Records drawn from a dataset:
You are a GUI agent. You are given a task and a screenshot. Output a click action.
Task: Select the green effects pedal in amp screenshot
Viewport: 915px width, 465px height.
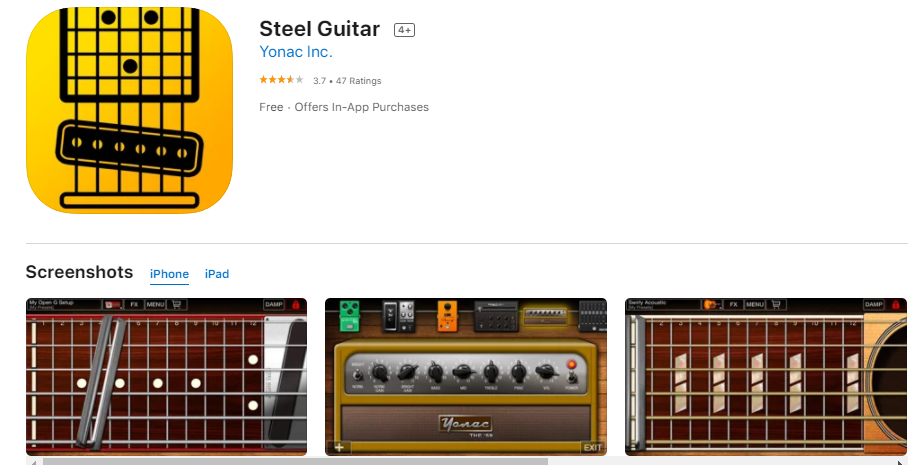point(350,316)
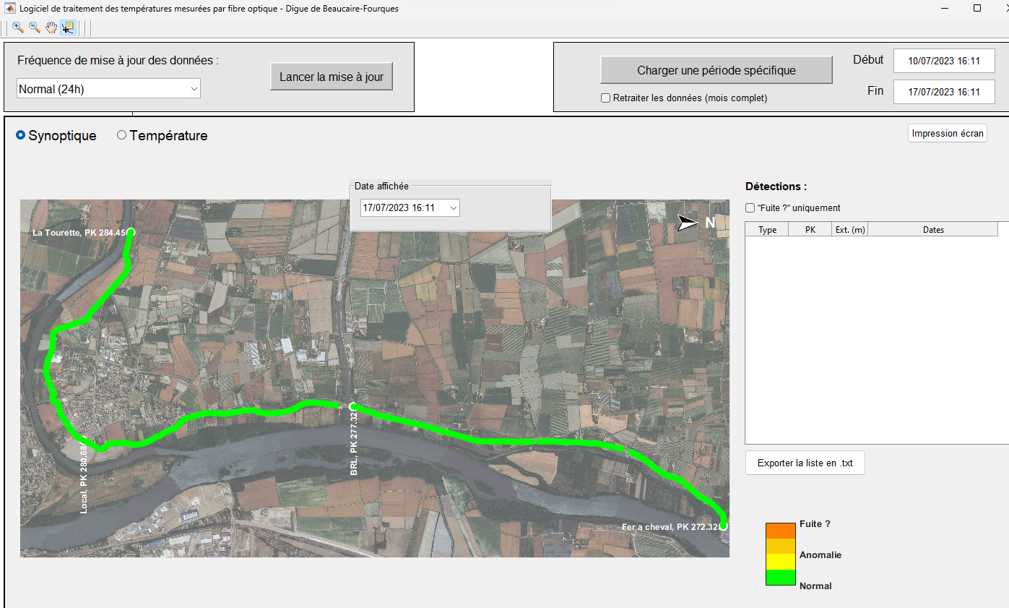This screenshot has height=608, width=1009.
Task: Click Charger une période spécifique
Action: tap(716, 70)
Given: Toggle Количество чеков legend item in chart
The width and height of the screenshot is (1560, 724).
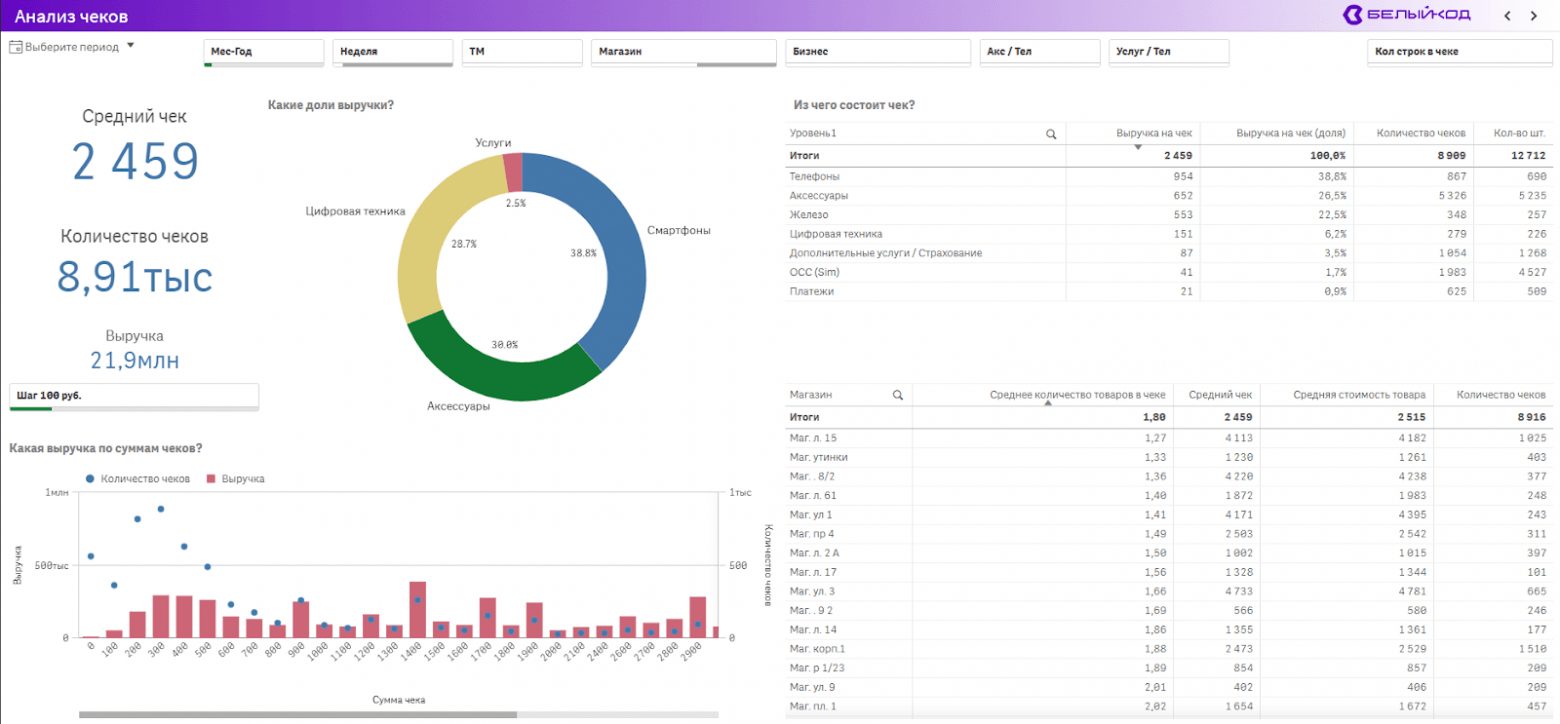Looking at the screenshot, I should pos(139,479).
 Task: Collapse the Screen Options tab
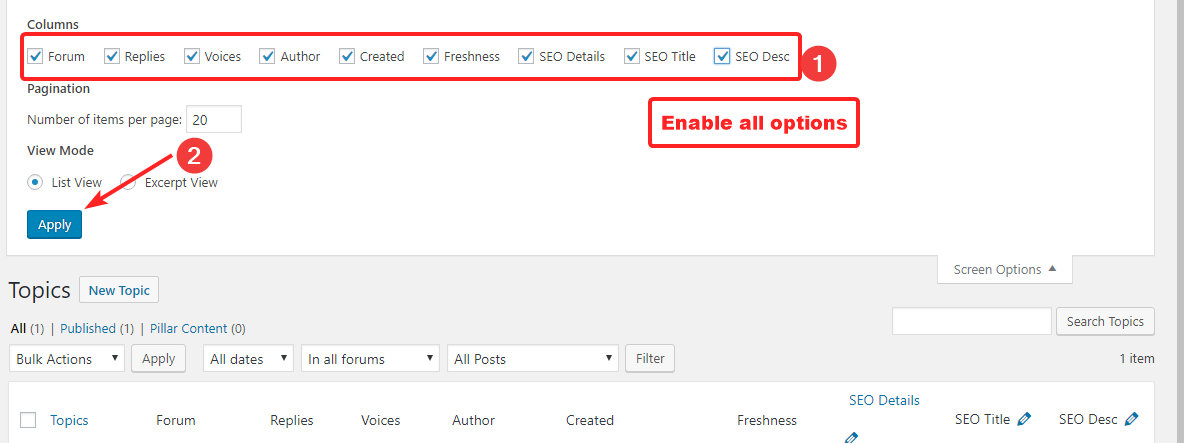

Problem to work on
Reproduce every record word for word. The copy must contain no pictures.

Result of this task
You are a GUI agent. You are given a task and a screenshot. Output a click action.
Task: Select the green effects pedal in amp screenshot
Viewport: 915px width, 465px height.
point(350,316)
This screenshot has height=608, width=1009.
Task: Click Charger une période spécifique
Action: tap(716, 70)
Given: Toggle Количество чеков legend item in chart
The width and height of the screenshot is (1560, 724).
Looking at the screenshot, I should pos(139,479).
 Task: Collapse the Screen Options tab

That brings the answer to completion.